[Dataset records]

::::

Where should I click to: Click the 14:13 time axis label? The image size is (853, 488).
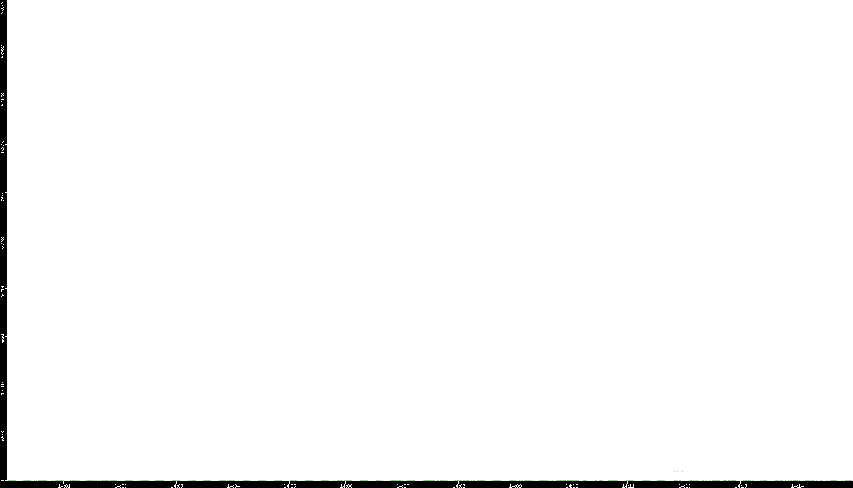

::::

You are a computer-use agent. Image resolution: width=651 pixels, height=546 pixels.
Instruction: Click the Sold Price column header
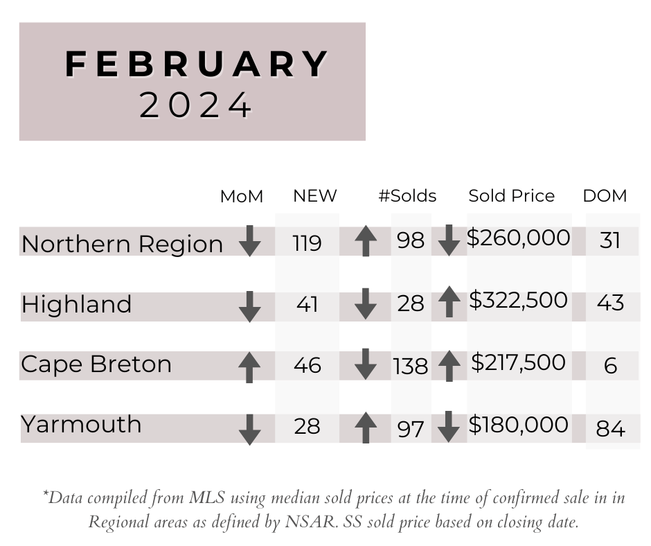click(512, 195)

::::

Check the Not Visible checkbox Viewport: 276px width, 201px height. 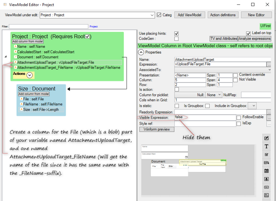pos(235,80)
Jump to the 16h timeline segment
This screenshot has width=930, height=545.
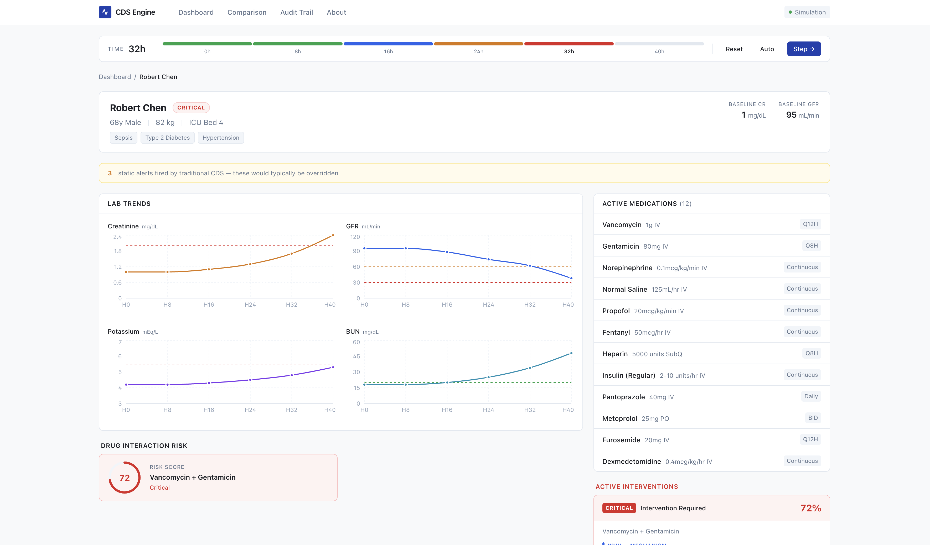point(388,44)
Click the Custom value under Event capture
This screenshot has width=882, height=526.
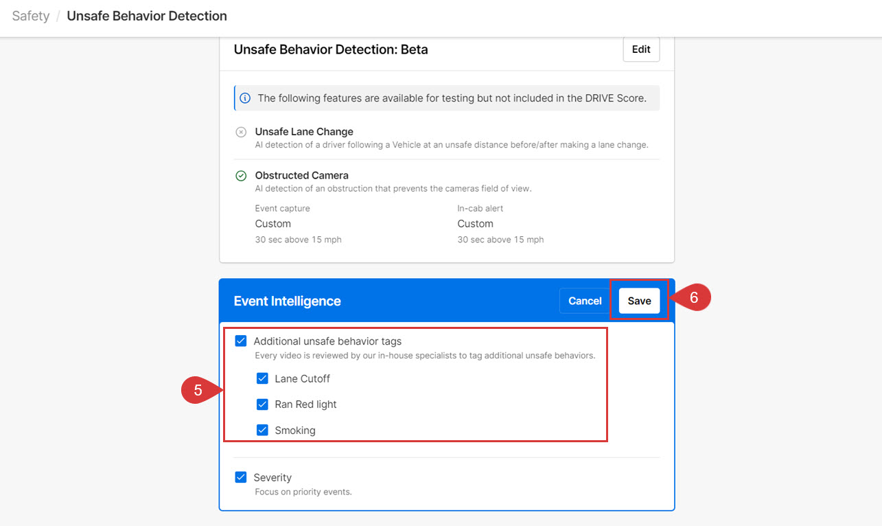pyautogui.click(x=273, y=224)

::::

Reproduce the rows from the line containing "You are a computer-use" through the line containing "click(512, 195)", keeping all their wording but shifting every answer coordinate up by 28. Leave out the pictures.

You are a computer-use agent. Image resolution: width=651 pixels, height=546 pixels.
Instruction: Click the Sold Price column header
click(540, 223)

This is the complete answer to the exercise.